11月18日に開幕した「COMDEX/Fall 2002」のキーノートに、新ヒューレット・パッカード(HP)の会長兼CEOカーリー・フィオリーナ氏が登場。「すべてが可能に(everything is possible)」という、HP展示ブースのテーマと同じタイトルでスピーチした。先週、マイケル・カペラス社長が辞任し、巨大IT企業の孤高のトップとなったフィオリーナ氏だが、カペラス氏の辞任については触れることなく、合併後のHPがいかにすばらしいテクノロジカンパニーであるかを訴えるものとなった。
すべてが可能にとアピールするカーリー/フィオリーナ会長兼CEO
フィオリーナ氏は、新HPについて「“少し”紹介します」と前置きし、14万人の社員が世界中すべてのタイムゾーンで働いていること、160カ国において、43の通貨、15の言語でビジネスを行っているということがHPの資産なのだと述べた。そしてコンパックとの合併は、顧客に対してより多くのものを提供できるようになったという意味において、我々の市場でのポジションを高めたとした。
「我々は、スーパーコンピューティング、管理ソフト、Windows/UNIX/Linuxサーバ、ワークステーション向けストレージ、デジタルイメージング、プリンティングにおいてマーケットリーダーであり、これは大きなアドバンテージです。
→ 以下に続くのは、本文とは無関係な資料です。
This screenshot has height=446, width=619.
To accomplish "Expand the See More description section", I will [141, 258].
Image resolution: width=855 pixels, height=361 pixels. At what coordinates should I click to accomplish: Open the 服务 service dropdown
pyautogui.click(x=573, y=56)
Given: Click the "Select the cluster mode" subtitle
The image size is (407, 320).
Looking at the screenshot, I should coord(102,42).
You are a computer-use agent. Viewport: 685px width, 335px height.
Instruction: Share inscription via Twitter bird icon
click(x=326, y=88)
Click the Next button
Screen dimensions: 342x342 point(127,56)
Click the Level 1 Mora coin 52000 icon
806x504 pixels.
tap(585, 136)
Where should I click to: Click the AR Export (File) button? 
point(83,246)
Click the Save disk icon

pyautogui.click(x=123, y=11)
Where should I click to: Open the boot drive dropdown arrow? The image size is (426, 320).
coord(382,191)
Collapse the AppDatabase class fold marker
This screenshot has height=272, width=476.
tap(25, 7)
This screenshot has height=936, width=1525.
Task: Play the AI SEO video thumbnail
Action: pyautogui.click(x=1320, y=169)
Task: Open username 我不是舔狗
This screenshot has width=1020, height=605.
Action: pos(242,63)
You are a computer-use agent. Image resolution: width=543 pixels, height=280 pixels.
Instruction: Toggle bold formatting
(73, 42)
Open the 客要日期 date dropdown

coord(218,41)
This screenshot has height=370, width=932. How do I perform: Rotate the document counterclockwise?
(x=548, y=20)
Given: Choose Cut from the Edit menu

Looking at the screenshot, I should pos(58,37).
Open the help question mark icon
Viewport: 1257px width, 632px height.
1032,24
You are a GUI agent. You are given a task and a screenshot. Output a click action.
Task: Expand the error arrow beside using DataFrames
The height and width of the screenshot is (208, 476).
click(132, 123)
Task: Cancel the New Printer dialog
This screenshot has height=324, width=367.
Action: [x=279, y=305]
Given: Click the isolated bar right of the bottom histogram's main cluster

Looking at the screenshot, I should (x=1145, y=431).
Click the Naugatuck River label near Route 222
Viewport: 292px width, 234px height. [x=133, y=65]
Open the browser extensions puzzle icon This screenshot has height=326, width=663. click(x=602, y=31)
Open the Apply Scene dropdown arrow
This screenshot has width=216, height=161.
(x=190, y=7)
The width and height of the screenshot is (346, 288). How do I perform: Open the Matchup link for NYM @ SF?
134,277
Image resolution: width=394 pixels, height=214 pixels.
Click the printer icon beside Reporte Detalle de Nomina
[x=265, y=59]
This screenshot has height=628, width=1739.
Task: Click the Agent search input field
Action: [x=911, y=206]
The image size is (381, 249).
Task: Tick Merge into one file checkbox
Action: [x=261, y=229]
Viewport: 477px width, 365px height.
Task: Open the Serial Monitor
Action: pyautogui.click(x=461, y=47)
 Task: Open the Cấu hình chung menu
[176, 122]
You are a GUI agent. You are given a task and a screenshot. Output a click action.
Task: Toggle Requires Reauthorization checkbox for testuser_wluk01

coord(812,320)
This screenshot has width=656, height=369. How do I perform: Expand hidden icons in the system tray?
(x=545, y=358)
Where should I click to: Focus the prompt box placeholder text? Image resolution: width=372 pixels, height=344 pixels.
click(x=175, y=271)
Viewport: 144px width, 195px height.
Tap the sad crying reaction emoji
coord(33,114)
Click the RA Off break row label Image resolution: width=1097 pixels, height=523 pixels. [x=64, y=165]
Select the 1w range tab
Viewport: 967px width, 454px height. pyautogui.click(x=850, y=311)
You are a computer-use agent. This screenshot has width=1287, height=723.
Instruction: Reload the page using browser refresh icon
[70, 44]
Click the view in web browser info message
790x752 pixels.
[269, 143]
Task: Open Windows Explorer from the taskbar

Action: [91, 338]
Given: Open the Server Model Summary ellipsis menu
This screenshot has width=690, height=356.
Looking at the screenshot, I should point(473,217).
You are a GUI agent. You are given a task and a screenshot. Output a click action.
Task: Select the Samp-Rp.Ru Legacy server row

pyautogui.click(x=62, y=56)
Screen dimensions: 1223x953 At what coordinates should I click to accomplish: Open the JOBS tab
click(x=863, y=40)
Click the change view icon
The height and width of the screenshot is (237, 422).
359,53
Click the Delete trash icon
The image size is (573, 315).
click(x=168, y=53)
我々のポートフォリオはPDAからノンストップサーバ、49.95ドルのプリンタから数百万ドルの商用プリントシステムにまで及びます」と扱う製品/サービスの豊富さをアピールした。
また、世界の国々の株式市場や携帯電話システム、アディダスやダイムラークライスラー、ノキア、AOLなどのコンピュータシステムを動かしていること、1万6000の特許を持ち、毎日3つの割合でそれが増えていること、それらが40億ドルにおよぶ研究開発投資の結果であること、マイクロソフトやインテル、ピープルソフト、オラクル、BEA、シーベルなどのNo1パートナーであることなどを次々と紹介し、合併作業は非常にうまく進んだと感じているとしつつも、「顧客がどう感じてくれているかが大切なのです」と付け加えた。
HPの技術の象徴として紹介された、カーネギーメロン大学ピッツバーグスーパーコンピューティングセンターのシステム。分子の振るまいのシミュレーションに使われるもので、1秒間に6兆回の演算が可能で、およそ1万台のPCに匹敵するそう
HPの顧客の例としては、カーネギーメロン大学ピッツバーグスーパーコンピューティングセンターに納入したTCS(Terrascale Computing System)や、F1のBMWウィリアムズチームに納入したサーバ、ストレージ、管理ソフトから、ノートPC、プリンタにいたる分析・検証システム、ビールブランドのクアーズに納入した小売店向けのオンデマンドポスター印刷システム、映画制作会社ドリームワークスに納入したフルCG映画「シュレック」のCG作成システム、またNASAのテクノロジパートナーであることなどをビデオを交えて紹介した。
フィオリーナ氏の基調講演は、前日のゲイツ氏のキーノートと比べると、個々の製品やサービスそれ自体よりも、HPという会社、HPというブランドイメージをアピールするものとなったが、スピーチの最後に、発表したばかりの新製品である新型の「iPAQ h1910」「iPAQ 5450」と「Compaq Tablet PC TC1000」を紹介することも忘れなかった。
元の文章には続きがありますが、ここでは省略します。